Rory 💕🐁11/15/13 -10/20/16
It’s taken me a long time to write this. I’ve been through so much with not just Rory but all of my rats. They were with me through so much, from college to moving across the country to Seattle. Rory’s passing symbolizes an end of an era. He was the last one, they’re all gone now. I could never thank them enough for being there for me. College was such a lonely time for me but they were always there. I don’t think many people understood why they were a huge priority for me or why I took them with me to Seattle rather then rehoming them. I just could never imagine leaving them or being without them. I took them in and made that commitment to care for them, they were my responsibility and if I had to wait to move or figure out accommodations for them I would and always did. They were immeasurably important to me. I was never a perfect owner but I always did my best. And now they’re gone, one by one they left me and now the cage is empty. The curse rat lovers must face is that rats have such short lives, but they shine so brightly before burning out.

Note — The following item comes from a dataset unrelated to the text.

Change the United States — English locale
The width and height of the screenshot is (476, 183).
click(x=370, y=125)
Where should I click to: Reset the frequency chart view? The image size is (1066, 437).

I knew they would all leave me before the holidays. Rory was the last one standing. He had to be because he was always one of my favorites. I asked him to please survive the longest and he did. He would have turned three years old on November 15th. He had a good run, I couldn’t have asked for more. Rory was a small rat, the runt of his litter. A group of rats is called a Mischief and I think it’s rats like Rory who give it that name. His small size meant he was quick to escape and squeeze through the bars of his cage. This caused some stress but I loved him so. His name was originally Denis the Menus and it wasn’t long before I understood why. He was independent, an explorer. His brothers were big rats who were more reserved, Cloud and Manhattan had to be dragged from the cage, while Rory always wanted to come out. If I wasn’t careful he would leap out the open door, even as he grew older. I’m fortunate he was never injured by it. In his old age Rory spent alot of time eating cookies and sleeping on the couch. I knew when I had to put him to sleep, he was getting sicker and his loud personality was gone. It was hard, in saying goodbye to Rory, I'm also saying goodbye to all my rats, who were always there for me. I had been dreading the day they would all be gone, leaving me with an empty cage. Through life changes and traveling and growing up. Here’s to these small creatures that made a huge impact.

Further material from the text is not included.